Closed Gozala closed 2 years ago
Hmm... So it seems that current implementation of freeze-dry actually carries on crawling / inlining resources it's just it will also start serializing DOM so I would guess on timeout you will wind up with some resources inlined and others stay intact. There are also few TODOs to abort tasks on timeout and to do something about resources that have not being processed.
I think it might be worth discussing what would be a good solution here, I don't think replicating current behavior would be ideal, although it is possible it would introduce some messiness to otherwise (IMO) well structured code.
(Mostly noting this so I don't forget) I think I have an idea for a way of dealing with timeouts. We could use AbortController
that can be passed to each fetch
that will be issued by dreezeDry
and used to abort all of them as necessary.
@Treora I'm having trouble upgrading jest-fetch-mock
to latest version that should have support for AbortSignal
, it seems that everything breaks after upgrade.
I did notice that after update await (await fetch(docUrl)).text()
is [object Object]
instead of markup, which I suspect is the reason. I also noticed that fetch.Response
and Response
used in mockFetch
aren't equal and that makes me think it's related.
I'm also not sure where Response
and Blob
globals are coming from in first place, would you mind helping with that ?
I have figured the source of the issue. It's related to https://github.com/bitinn/node-fetch/issues/392#issuecomment-483333843:
New jest-mock-fetch
uses cross-fetch
that in turn uses node-fetch
that has it's own Blob
implementation that is incompatible with one that jsdom expects, which basically ends up calling blob.toString()
and that's where [object Object]
comes from.
Unfortunately I can't see any way to resolve this without mass-forking the whole dependency chain in attempt to resolve this.
jsdom was unfortunately unwilling to use the new Public blob API to read the content of the blob with promises.
Maybe you have to use jsdom's own fetch implementation instead of node-fetch (to get there internal blob)?
the alternativ is if you can: avoid creating a res.blob()
and get it as arrayBuffer using res.arrayBuffer()
directly instead of calling something like fr.readAsArrayBuffer(blob)
the other way maybe could be to get it as a arraybuffer and then construct a blob using jsdom if you really need a blob
res.arrayBuffer().then(ab => {
new Blob([ab])
})
Or try to convince him to use the FileReader to allow reading jsdom like object with the public api - i have already tried and done my part
I end up resorting to a horrible hack to get jest-mock-fetch > cross-fetch > node-fetch
interop with jsdom
. I wish there was a better way but there isn't suggestion above assumes we control the full stack, but we don't.
I'm also not sure where
Response
andBlob
globals are coming from in first place, would you mind helping with that ?

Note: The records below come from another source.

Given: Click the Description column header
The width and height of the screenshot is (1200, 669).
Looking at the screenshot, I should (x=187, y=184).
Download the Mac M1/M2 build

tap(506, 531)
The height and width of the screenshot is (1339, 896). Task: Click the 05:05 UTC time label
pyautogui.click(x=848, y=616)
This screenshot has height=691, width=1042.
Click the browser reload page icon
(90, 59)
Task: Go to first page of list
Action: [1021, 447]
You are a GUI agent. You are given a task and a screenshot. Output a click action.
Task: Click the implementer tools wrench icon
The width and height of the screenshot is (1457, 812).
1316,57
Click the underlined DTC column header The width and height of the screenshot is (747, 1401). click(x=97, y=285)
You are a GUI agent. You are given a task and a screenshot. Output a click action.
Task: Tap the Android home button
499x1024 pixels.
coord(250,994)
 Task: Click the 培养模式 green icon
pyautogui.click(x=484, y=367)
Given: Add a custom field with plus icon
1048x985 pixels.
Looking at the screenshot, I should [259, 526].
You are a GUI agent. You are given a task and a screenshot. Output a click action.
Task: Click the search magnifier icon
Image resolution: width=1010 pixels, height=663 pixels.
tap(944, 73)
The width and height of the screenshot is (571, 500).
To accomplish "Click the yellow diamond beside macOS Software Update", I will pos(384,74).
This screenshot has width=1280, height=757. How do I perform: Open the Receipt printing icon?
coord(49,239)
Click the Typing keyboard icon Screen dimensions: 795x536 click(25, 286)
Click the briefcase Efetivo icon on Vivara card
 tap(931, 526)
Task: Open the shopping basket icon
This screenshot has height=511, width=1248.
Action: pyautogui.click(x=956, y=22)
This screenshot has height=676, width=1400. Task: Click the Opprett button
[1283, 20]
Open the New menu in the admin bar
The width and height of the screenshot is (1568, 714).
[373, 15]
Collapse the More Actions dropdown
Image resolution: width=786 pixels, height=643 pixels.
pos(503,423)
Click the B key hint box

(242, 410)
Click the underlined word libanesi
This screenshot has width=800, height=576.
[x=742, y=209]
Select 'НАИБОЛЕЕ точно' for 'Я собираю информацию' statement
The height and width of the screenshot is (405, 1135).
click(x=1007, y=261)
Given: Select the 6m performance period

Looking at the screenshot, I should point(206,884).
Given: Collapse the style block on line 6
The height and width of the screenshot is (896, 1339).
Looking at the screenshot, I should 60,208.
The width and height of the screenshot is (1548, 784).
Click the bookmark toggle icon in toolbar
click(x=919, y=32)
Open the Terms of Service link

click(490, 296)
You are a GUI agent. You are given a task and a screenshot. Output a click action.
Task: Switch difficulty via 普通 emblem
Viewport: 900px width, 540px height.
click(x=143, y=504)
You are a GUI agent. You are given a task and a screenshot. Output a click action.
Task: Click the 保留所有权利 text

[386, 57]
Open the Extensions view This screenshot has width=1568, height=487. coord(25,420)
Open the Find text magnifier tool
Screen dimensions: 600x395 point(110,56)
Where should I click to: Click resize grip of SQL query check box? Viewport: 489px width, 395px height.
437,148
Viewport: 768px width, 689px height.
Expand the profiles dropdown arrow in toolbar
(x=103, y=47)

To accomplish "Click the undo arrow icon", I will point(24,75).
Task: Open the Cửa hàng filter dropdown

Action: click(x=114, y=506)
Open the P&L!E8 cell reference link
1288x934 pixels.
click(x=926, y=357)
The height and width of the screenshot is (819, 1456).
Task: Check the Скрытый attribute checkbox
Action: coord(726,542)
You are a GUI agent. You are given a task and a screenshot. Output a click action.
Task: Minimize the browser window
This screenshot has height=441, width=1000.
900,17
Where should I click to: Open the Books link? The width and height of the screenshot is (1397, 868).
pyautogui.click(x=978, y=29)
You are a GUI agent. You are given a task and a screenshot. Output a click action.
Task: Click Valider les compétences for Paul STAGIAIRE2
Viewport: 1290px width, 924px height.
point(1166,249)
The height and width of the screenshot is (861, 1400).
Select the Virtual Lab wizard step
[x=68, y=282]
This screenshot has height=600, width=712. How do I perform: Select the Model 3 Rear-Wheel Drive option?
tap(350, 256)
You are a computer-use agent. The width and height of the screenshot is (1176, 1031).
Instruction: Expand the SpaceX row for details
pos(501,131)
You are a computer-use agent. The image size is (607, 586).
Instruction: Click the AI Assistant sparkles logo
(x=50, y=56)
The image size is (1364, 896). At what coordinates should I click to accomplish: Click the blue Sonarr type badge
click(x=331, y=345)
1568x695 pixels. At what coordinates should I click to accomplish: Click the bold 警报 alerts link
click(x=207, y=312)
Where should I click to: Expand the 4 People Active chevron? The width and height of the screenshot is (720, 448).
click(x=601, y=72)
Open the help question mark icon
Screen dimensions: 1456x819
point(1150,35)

As you probably found out already, these are set by jest-fetch-mock
.
I have not fully grasped the issue you are dealing with (and would be very glad if I do not need to); but if you found some changes are required in the test setup etcetera, of course feel free to propose. I'm quite indifferent about what test frameworks and such we use; as long as not too much effort is wasted maintaining them. I hope the hacks can mostly be abstracted away from sight, and added in such a way that we can easily remove them if the problematic libraries will have solved issues underneath..
We could use
AbortController
that can be passed to eachfetch
that will be issued bydreezeDry
and used to abort all of them as necessary.
Sounds good. Also, something signal-based approach like AbortController seems a good API we could offer instead of the timeout
option. (a user could just use setTimeout
themself to still get the timeout
behaviour)
I have not fully grasped the issue you are dealing with (and would be very glad if I do not need to); but if you found some changes are required in the test setup etcetera, of course feel free to propose. I'm quite indifferent about what test frameworks and such we use; as long as not too much effort is wasted maintaining them. I hope the hacks can mostly be abstracted away from sight, and added in such a way that we can easily remove them if the problematic libraries will have solved issues underneath..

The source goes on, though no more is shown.